Girls Learning To Code

Photo: Mark Bell Minister of State in the Ministry of Science, Technology, Energy and Mining, Hon. Julian Robinson (centre), speaks with Yanique Watt (left) about her coding design, during a tour of the McGregor Gardens Community Access Point in Kingston on July 29, where girls are being engaged in a coding summer camp. Looking on is camp participant Ashley Wilson.

Story Highlights

  • Come tomorrow (July 31), some 37 girls from communities in the Corporate Area, will complete two weeks of fun but intensive training in coding.
  • The girls, who are under the age of 18, are participating in coding summer camps at centres on Deanery Road and McGregor Gardens in Kingston.
  • The summer programme is funded by the Musson Foundation.

Come tomorrow (July 31), some 37 girls from communities in the Corporate Area, will complete two weeks of fun but intensive training in coding.

The girls, who are under the age of 18, are participating in coding summer camps at centres on Deanery Road and McGregor Gardens in Kingston.

The staging of the two-week camps is in keeping with efforts to get more females involved in the field of coding. The inaugural girls coding camp took place in 2014, with a number of workshops held throughout the year.
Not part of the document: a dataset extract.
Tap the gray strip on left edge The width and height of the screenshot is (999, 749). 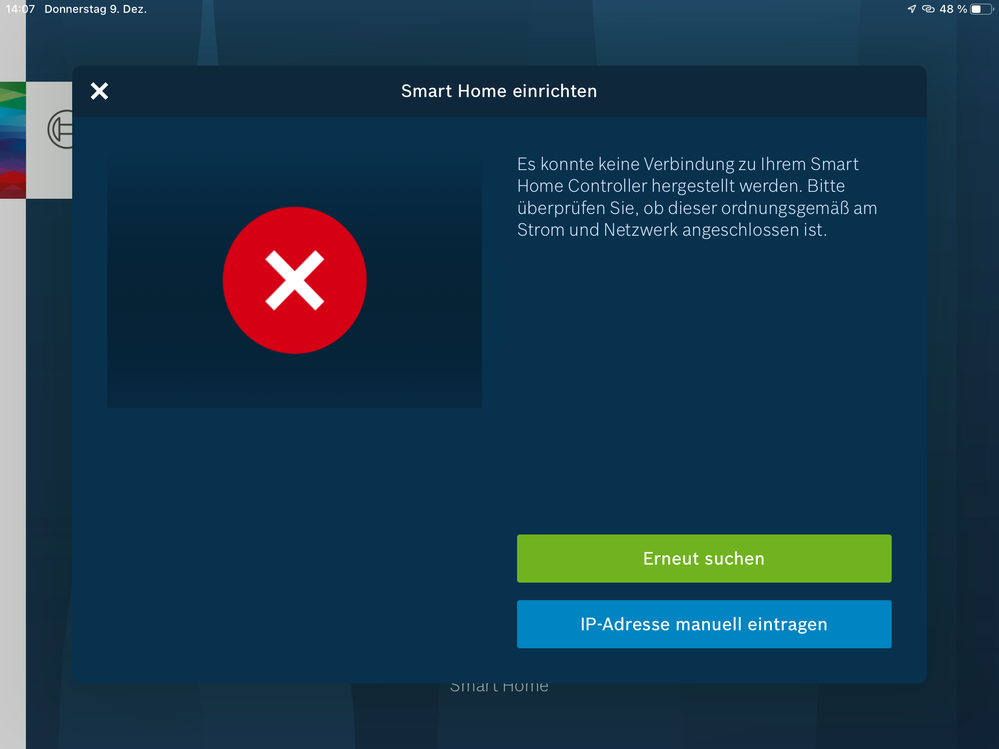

Minister of State in the Ministry of Science, Technology, Energy and Mining, Hon. Julian Robinson, who spoke to JIS News during a tour of the camp at the McGregor Gardens Community Access Point on July 29, said the programme is aimed at addressing the disparity in the male to female ratio in the information technology (IT) sector.

“If you look at the IT sector, many young ladies tend to shy away from the profession because they think it is male dominated. We are exposing them to the art of coding, using particular software tools,” he informed.

The girls participating in the camps are learning to code the fun way, utilising the Turtle Art software, which follows a sequence of commands that enables the user to make beautiful images on their computers.

“We are hoping to expand this programme, where we target girls, who are in schools that are part of the Tablet in Schools project, because they would have had the technology already,” Mr. Robinson said.

He informed that there are plans to form “girls who code clubs” in schools at the start of the new academic year in September, so that the knowledge can be passed on to other young ladies.

“We are using government assets to leverage knowledge, training and exposure,” Mr. Robinson said.

 

A participant of the summer programme, 15-year-old Yanique Watt, said that through learning the elements involved in coding she was able to create her own online profile.

The summer programme is funded by the Musson Foundation.